Problem set
1. From the blob ingestion article, reproduce word for word the passage from "Azure Data Explorer is" up to and including "new storage account.".
2. Answer these from the blob ingestion article:
(a) What kinds of data is Azure Data Explorer described as a service for?
(b) In which two programming languages are the examples given?
(c) What file name should the template content be saved under?
— begin Selected text —
End-to-end blob ingestion into Azure Data Explorer

Azure Data Explorer is a fast and scalable data exploration service for log and telemetry data. This article gives you an end-to-end example of how to ingest data from Azure Blob storage into Azure Data Explorer.

You'll learn how to programmatically create a resource group, a storage account and container, an event hub, and an Azure Data Explorer cluster and database. You'll also learn how to programmatically configure Azure Data Explorer to ingest data from the new storage account.

Prerequisites

Install packages

This article contains examples in C# and Python. Choose the tab for your preferred language, and install the required packages.

Azure Resource Manager template

In this article, you use an Azure Resource Manager (ARM) template to create a resource group, a storage account and container, an event hub, and an Azure Data Explorer cluster and database. Save the following content in a file with the name template.json. You'll use this file to run the code example.
— end Selected text —
— begin Collected data —
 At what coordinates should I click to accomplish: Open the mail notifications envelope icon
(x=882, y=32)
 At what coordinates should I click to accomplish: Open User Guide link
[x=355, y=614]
— end Collected data —
Written answers
1.
Azure Data Explorer is a fast and scalable data exploration service for log and telemetry data. This article gives you an end-to-end example of how to ingest data from Azure Blob storage into Azure Data Explorer.

You'll learn how to programmatically create a resource group, a storage account and container, an event hub, and an Azure Data Explorer cluster and database. You'll also learn how to programmatically configure Azure Data Explorer to ingest data from the new storage account.

2.
(a) Log and telemetry data.
(b) C# and Python.
(c) template.json